Em 2012, a professora Patricia Braille, especialista em Educação Especial,  iniciou um movimento nacional conhecido pela hashtag #PraCegoVer, com o objetivo de proporcionar o acesso ao conteúdo das imagens aos cegos ou pessoas com baixa visão. Por meio da descrição das imagens, o conteúdo se torna acessível pelo uso de leitores de tela e, ao mesmo tempo, a hashtag introduz uma provocação ao grupo dos videntes (pessoas que enxergam) que não veem a presença dos cegos nas mídias sociais.

Descrição da imagem: imagem com fundo rosa pink e com o escrito centralizado #PRACEGOVER em cor branca. Fonte: site euteamohoje.com / Reprodução.

A descrição consiste na tradução de todos elementos das imagens estáticas e dinâmicas, em texto. Fotografias, gráficos, vídeos, apresentação de slides, eventos, propaganda, todas os elementos visuais presentes nas plataformas de comunicação devem ser descritos da esquerda para a direita, de forma objetiva e impessoal, no presente do indicativo, sempre tendo em mente a possibilidade da construção mental das imagens pelas pessoas com deficiência visual.

Hoje, 6 anos após a criação da iniciativa, são raros os usuários que aderiram ao movimento da descrição de imagens, com a exceção de algumas grandes marcas, como a Coca-Cola, Grupo Natura, Avon e os perfis de alguns órgãos federais, estaduais e municipais. Com a realização das Paraolimpíadas de 2016, a bandeira da acessibilidade ganhou um pouco mais de destaque na mídia e na comunicação de algumas marcas na época, como a Coca-Cola que começou a usar a hashtag da campanha com o início dos jogos.

Recentemente, alguns jovens, estudantes e empreendedores estão abrindo os olhos para a diversidade de maneiras de enxergar o mundo e ter acesso a ele, em um movimento de sensibilização sobre a necessidade de “enxergar além do olhar”. Essa é a frase que inspira Cintia com sua marca inclusiva Costuras do Imaginário, formada por peças gravadas em braille, difusores com frases reflexivas sobre empatia e a necessidade de enxergar o outro. Uma marca que usa o design para aproximar os videntes do universo visual dos cegos.

Descrição da imagem: fotografia com fundo branco de um ambiente interno. Uma mulher de cabelos castanhos está de costas e segura uma folha de papel com o escrito gratidão e sua tradução em braille. Abaixo do escrito, há um desenho de flor. Imagem: Site Costuras do Imaginário / Reprodução.

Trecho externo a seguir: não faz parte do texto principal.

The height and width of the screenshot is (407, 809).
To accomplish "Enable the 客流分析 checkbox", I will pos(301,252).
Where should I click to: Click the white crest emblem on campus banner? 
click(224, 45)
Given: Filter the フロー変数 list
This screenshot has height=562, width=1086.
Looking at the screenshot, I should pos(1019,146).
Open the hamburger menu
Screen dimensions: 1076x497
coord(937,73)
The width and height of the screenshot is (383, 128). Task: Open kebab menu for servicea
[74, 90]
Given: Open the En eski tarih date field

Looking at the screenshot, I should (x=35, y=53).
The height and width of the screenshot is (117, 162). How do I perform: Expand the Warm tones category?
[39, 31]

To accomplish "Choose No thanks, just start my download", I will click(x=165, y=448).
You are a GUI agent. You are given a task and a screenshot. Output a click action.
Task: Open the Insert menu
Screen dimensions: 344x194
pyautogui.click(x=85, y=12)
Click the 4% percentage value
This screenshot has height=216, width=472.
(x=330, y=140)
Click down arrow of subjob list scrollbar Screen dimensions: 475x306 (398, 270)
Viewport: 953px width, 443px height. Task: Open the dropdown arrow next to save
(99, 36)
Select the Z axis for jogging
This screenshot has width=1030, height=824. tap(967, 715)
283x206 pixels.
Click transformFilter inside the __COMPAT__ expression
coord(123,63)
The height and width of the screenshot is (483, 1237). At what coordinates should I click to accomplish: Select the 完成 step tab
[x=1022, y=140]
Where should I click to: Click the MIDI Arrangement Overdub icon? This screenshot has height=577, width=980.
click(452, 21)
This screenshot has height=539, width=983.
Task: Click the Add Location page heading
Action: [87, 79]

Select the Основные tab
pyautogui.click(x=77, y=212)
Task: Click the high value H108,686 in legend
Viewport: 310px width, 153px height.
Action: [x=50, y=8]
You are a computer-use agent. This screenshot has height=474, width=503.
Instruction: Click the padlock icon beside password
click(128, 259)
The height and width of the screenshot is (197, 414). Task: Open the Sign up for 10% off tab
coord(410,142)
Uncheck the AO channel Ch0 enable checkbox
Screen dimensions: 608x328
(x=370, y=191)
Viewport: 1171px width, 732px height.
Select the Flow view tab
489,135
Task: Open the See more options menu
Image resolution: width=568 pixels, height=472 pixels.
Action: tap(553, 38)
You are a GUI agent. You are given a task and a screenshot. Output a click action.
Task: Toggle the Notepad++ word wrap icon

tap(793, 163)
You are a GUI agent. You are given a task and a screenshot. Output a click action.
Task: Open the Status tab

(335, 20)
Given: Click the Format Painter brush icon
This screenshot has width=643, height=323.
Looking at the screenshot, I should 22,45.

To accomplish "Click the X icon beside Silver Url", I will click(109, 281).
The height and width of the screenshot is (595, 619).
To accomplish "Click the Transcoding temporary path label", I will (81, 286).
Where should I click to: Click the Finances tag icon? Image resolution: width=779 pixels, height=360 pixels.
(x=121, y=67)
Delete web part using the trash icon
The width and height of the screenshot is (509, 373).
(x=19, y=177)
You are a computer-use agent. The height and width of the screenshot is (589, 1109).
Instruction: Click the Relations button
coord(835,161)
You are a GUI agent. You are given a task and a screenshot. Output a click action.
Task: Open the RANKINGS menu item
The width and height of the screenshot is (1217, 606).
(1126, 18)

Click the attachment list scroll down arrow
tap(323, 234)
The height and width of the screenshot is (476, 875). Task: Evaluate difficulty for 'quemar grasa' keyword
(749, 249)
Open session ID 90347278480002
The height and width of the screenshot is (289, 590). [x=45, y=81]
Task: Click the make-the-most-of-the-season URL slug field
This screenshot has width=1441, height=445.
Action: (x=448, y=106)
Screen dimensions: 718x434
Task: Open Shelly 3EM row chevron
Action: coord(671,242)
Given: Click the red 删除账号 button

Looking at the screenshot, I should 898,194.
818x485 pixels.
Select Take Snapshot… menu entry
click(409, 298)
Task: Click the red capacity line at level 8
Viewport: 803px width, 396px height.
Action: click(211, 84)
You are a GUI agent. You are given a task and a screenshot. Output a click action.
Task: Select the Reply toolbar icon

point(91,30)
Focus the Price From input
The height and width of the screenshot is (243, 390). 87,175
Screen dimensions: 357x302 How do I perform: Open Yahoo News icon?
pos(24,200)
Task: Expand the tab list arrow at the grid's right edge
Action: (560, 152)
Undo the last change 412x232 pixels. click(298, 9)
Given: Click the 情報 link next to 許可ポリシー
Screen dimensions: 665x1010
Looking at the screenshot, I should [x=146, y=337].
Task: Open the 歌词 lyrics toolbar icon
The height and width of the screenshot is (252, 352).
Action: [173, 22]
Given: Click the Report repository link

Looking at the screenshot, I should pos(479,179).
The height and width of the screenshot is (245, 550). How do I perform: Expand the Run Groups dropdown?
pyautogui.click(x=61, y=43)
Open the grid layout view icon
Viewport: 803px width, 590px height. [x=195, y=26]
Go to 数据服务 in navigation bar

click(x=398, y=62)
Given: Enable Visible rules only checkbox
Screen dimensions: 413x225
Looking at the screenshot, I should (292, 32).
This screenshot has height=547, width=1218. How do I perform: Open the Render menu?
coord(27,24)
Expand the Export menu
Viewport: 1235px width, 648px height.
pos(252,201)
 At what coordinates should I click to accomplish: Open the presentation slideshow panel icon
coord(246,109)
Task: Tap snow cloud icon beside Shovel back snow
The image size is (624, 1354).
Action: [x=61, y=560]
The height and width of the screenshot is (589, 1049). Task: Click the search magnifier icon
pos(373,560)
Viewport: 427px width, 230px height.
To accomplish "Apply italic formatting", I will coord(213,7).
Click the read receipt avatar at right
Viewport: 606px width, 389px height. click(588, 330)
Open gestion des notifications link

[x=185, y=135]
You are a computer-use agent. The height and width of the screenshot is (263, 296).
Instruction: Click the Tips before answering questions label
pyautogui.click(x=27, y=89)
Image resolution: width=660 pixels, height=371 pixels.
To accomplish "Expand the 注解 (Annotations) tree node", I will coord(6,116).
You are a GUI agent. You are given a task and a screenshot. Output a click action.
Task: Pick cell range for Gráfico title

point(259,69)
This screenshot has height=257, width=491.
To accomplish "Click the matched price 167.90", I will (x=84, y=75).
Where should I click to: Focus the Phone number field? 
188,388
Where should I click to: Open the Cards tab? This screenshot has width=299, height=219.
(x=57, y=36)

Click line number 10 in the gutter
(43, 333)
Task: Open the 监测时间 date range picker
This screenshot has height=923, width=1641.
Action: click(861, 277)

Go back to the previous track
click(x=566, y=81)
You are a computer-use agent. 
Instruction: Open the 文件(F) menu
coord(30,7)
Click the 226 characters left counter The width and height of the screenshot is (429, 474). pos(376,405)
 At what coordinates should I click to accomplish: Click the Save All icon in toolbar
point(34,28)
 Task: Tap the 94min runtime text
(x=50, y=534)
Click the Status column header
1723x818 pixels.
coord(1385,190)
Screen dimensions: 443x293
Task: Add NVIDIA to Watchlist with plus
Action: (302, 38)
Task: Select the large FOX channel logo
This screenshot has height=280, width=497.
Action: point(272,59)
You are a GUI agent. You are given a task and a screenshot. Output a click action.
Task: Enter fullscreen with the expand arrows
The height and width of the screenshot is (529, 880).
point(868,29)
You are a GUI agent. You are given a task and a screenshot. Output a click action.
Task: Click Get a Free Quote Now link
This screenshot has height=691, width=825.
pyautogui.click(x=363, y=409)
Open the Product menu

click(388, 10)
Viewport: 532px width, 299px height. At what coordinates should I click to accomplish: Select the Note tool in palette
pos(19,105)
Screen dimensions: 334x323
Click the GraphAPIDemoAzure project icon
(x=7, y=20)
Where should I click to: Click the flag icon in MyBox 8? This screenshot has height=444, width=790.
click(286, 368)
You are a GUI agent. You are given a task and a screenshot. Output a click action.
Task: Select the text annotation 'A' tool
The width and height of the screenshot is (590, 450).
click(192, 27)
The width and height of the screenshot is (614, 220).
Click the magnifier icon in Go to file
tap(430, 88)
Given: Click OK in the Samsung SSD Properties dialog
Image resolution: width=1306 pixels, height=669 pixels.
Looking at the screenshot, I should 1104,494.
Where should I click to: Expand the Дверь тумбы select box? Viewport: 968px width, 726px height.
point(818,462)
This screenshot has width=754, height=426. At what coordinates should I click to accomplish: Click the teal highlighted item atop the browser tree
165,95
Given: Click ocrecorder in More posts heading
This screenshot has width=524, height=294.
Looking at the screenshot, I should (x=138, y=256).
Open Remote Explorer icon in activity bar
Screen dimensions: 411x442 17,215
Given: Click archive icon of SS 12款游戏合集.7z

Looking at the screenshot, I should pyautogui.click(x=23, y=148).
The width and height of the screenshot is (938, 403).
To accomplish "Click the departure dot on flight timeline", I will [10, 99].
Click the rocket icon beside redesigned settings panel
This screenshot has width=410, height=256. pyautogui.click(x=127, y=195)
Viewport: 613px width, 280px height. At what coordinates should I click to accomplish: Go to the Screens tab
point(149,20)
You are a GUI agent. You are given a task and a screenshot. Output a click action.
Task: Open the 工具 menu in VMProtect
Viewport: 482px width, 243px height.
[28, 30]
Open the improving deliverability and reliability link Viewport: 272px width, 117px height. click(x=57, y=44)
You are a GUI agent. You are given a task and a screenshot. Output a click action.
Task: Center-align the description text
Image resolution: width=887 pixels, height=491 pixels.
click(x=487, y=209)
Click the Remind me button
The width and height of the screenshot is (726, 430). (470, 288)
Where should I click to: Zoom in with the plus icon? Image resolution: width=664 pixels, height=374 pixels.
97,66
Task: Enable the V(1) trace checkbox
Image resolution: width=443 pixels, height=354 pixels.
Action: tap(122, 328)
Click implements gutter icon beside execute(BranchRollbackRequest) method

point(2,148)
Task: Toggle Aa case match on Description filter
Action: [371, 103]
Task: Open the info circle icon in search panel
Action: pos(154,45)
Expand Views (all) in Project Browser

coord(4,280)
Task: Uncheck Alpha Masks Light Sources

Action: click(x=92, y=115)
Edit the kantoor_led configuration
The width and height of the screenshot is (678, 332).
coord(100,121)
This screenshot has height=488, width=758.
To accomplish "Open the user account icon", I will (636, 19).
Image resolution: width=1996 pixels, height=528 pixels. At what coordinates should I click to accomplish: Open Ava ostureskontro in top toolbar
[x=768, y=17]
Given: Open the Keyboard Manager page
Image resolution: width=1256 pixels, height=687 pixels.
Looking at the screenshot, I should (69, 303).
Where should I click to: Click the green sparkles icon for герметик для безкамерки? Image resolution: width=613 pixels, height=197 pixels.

Outra iniciativa é a das estudantes Amanda e Camila, estudante de Design de Moda da Faculdade Belas Artes, que idealizaram uma consultoria de moda para pessoas com deficiência visual, como projeto de conclusão de curso. A ideia se baseia no desenvolvimento de etiquetas em braille, treinamento da equipe que trabalha em lojas do segmento de moda e dicas de estilo para aumentar a autonomia das pessoas com deficiência na hora de escolherem suas roupas.

Os olhos vão se abrindo aos poucos, pelos jovens, empreendedores atentos à diversidade humana, porém é preciso a soma de mais iniciativas a esse movimento para que a temática não retorne a sua posição predominante: a cegueira. No final das contas, talvez o mais realista seria se expressar como Tokinho Carvalho: “Em terra de egos, quem vê o outro é rei”, pois são poucos aqueles dispostos a pensar nas necessidades do outro, a contribuir individualmente no sentido de tornar a sociedade mais acessível. Muitos enxergam, mas poucos veem.

***

Isa Meirelles é relações públicas e coach certificada pelo Instituto Brasileiro de Coaching. Atua como consultora de comunicação inclusiva e tem como propósito de vida o fim da invisibilidade das pessoas com deficiência na sociedade, por meio da comunicação. Isa passa a escrever, quinzenalmente, no São Paulo São.